### AIM OF THE EXERCISE
Output every item below word for word, keeping each line as it stands, and leave out the pictures.

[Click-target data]
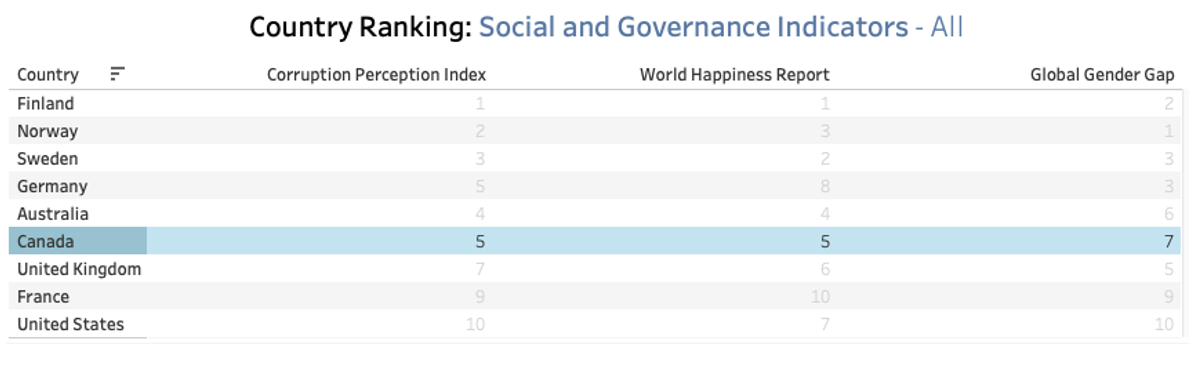Select the Global Gender Gap column header

1102,74
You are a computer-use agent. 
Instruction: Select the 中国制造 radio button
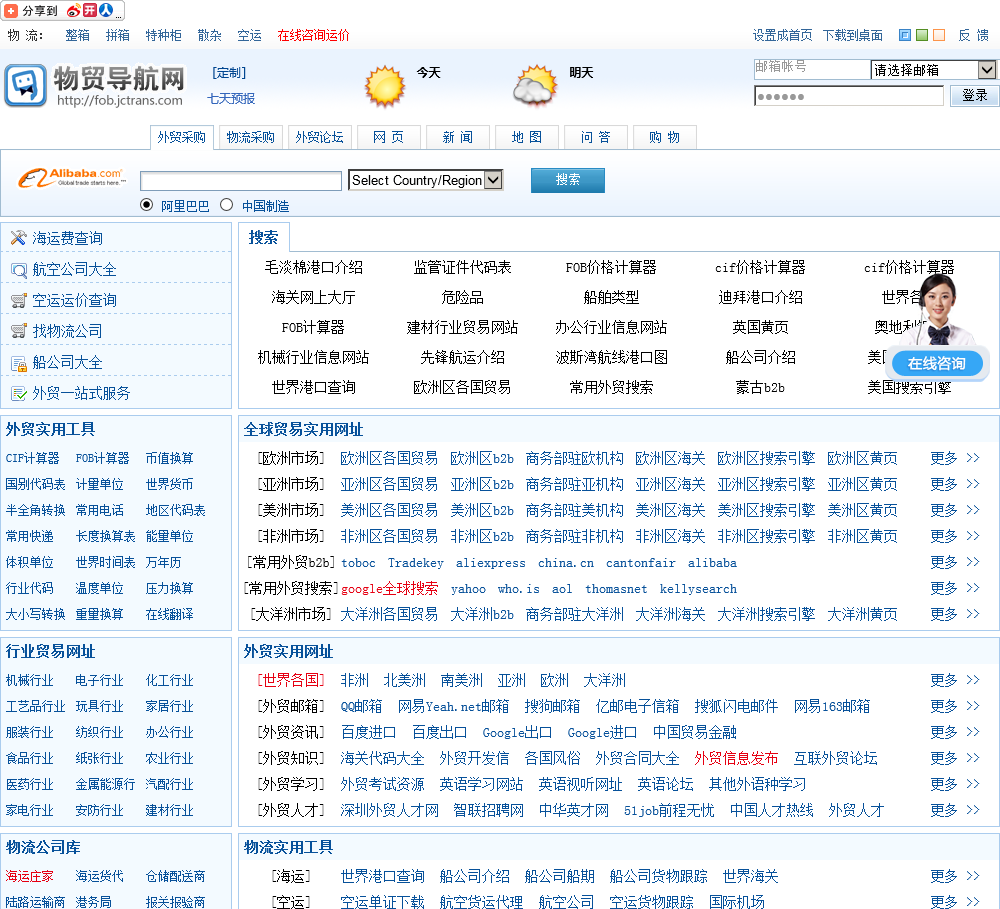[227, 205]
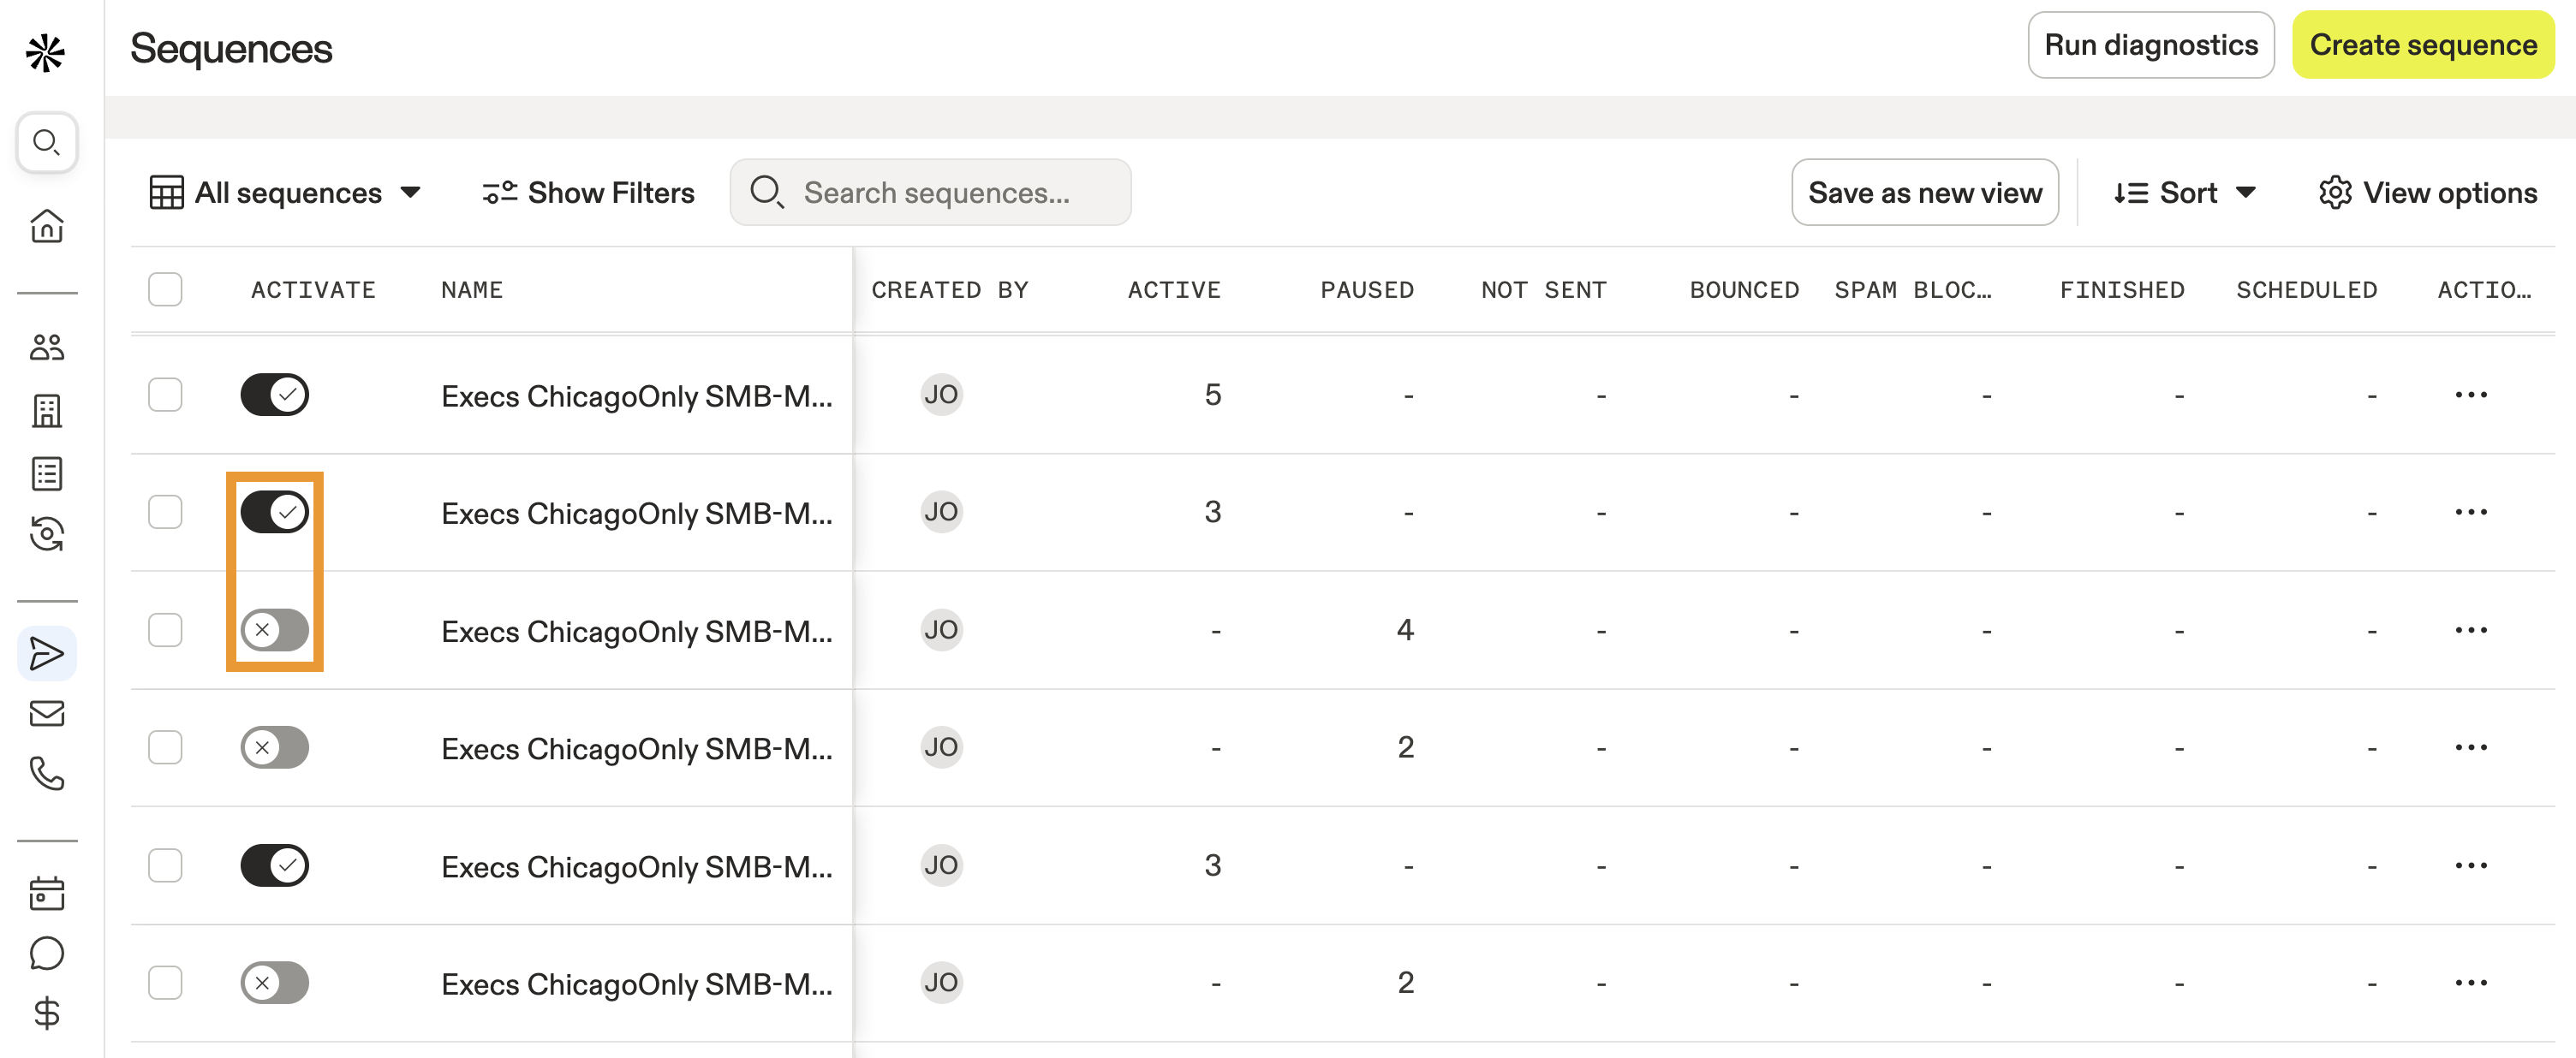Open Companies building icon in sidebar
The width and height of the screenshot is (2576, 1058).
coord(46,410)
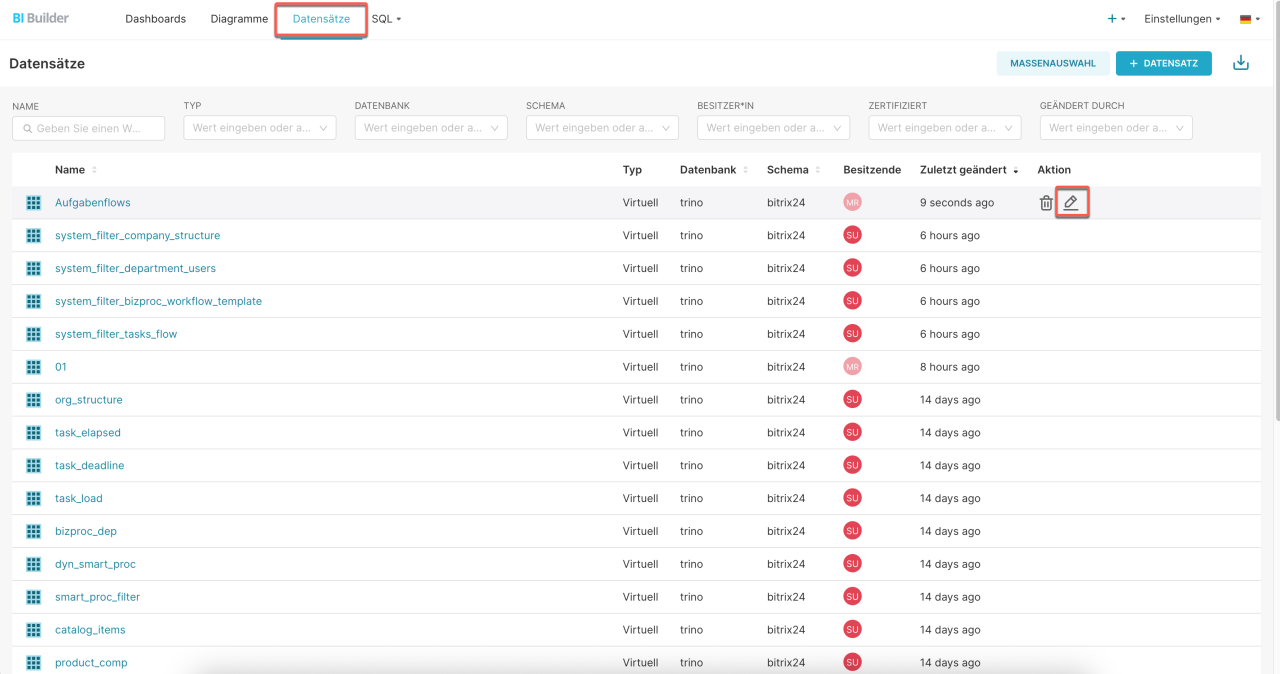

### RESPONSE
Select the Global Gender Gap column header

1102,74
You are a computer-use agent. 
Instruction: Select the 中国制造 radio button
[227, 205]
Open Companies building icon in sidebar
The width and height of the screenshot is (2576, 1058).
coord(46,410)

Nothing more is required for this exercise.